News and business anchors on Thursday sounded alarms about the stock market plummeting in response to President Donald Trump announcing wide-ranging tariffs on other countries’ products — but Trump’s surrogates painted a very different picture.
“The market reaction after hours, I’ve never seen anything like it,” one business anchor said Wednesday evening as the stock futures dropped.
“Investors are clearly worried,” CNN anchor Kate Bolduan said.
“It’s a sell-off,” Fox Business anchor Stuart Varney said Thursday morning after the markets opened.
“Everybody sit back, take a deep breath,” Treasury Secretary Scott Bessent said about stock sell-offs. “Don’t immediately retaliate. … That’s how we get escalation.”
Stocks plummeted Thursday morning, a day after Trump announced “reciprocal tariffs” on other countries. Shortly before 12:30 p.m., the Dow Jones Industrial Average had tumbled by 1,151 points, or 2.73%; the S&P 500 lost 197 points, or 3.48%; and the Nasdaq Composite declined by 794 points (4.51%).

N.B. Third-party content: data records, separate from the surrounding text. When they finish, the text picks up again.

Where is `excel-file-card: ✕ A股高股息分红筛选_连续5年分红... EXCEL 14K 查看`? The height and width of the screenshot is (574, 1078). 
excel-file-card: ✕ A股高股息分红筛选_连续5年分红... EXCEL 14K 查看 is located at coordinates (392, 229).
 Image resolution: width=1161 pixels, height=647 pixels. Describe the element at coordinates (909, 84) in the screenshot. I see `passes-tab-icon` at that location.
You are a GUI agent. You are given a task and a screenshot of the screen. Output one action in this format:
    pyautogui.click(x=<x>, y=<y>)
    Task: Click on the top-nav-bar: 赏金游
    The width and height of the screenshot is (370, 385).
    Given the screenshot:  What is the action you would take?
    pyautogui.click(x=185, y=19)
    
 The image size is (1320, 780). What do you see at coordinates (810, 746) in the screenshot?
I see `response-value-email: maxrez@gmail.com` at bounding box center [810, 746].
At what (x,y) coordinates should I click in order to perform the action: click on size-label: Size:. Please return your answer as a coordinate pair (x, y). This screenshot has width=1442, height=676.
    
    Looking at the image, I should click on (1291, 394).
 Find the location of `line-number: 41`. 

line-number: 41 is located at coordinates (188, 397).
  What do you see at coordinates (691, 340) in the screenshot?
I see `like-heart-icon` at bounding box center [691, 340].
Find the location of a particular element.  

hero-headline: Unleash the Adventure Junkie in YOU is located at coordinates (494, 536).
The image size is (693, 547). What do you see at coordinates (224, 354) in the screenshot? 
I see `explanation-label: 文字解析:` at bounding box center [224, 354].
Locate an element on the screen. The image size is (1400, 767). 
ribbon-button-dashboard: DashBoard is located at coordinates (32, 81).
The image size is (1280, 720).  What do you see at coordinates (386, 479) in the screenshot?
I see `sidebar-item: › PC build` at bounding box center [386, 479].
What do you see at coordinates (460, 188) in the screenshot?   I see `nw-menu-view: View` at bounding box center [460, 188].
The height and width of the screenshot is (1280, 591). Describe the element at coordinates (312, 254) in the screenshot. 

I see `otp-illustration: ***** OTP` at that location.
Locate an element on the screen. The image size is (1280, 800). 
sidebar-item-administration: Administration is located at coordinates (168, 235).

Trump at a Wednesday ceremony held up a chart that showed a wide 10 to 50% range in the taxes on countries that include China, India, Japan, Vietnam, Indonesia, as well as the European Union. The chart lays out the tariffs and other trade costs that those countries, according to Trump, have placed on U.S. imports. The U.S. will now charge a tariff on each country that is equal to half of the number America calculated, in addition to existing tariffs. It is not clear what formula the U.S. is using to determine the rates.
“Wall Street knew that tariffs were going higher, but not this high, not this fast, not this broad,” one CNN reporter said.
But members of the Trump administration continued to defend the president’s moves, which some critics fear will lead to a recession and wipe away the Biden administration’s “soft landing” approach that had been gradually lowering inflation.
“The president is ensuring economic stability here in the United States of America,” White House Press Secretary Karoline Leavitt said in a CNN interview. “This is a common sense policy.”
“This is a big change — I’m not gonna shy away from it,” Vice President JD Vance said in a “Fox & Friends” interview. “But we needed a big change.”